Don’t get me wrong. India has many problems. We are hardly a model of a well run economy. Neither am I a romantic looking at Mother India with rose tinted glasses. However, I would have to disagree with your notion of describing India as a plutocracy. VC Circle itself is a fine example of the democratization I speak about. This extremely well run and focused website has made a business of reporting on entrepreneurial India’s dreams. Is that plutocracy or democratization?
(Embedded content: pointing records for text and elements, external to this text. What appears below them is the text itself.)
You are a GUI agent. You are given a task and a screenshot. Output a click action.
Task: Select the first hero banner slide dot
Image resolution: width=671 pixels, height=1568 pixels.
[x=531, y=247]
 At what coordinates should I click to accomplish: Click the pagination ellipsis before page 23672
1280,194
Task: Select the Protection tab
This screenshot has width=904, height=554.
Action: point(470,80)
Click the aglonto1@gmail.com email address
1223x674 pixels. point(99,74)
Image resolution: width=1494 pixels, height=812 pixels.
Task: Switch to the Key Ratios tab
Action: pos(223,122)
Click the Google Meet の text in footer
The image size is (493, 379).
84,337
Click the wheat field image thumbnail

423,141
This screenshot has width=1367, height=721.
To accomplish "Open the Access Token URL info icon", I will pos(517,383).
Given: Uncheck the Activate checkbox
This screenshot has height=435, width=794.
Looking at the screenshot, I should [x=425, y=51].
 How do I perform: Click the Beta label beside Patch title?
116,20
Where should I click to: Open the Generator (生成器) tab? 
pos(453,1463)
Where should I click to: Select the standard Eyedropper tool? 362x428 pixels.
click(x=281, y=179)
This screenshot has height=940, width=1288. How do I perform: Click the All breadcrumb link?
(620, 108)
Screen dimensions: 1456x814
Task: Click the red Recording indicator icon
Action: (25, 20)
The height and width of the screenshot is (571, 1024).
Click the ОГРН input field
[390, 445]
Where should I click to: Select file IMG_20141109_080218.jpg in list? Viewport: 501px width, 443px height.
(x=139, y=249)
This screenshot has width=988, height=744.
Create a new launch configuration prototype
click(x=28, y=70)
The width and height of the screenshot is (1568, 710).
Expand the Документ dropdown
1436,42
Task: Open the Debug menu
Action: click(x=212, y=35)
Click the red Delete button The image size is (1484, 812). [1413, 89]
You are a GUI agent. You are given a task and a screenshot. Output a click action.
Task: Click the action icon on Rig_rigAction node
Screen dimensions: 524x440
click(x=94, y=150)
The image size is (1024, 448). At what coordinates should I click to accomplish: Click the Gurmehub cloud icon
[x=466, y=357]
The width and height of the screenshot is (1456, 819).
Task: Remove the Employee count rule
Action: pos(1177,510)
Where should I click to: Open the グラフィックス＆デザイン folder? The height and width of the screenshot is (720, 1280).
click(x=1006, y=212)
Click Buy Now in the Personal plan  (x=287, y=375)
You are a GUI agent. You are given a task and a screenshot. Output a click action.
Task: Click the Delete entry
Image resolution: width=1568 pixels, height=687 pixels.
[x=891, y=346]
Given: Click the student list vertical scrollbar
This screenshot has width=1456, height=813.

Look at some of the people who are starting companies. I read their backgrounds and I feel warmth in my heart as increasingly favor is making way for individual spirit, nepotism is making way for meritocracy. Will any of them displace the Ambani’s in the next two decades. I don’t know but what I do know is that they have a damn good chance of doing it if they put their hearts and minds to it. That is a good foundation to build a nation on.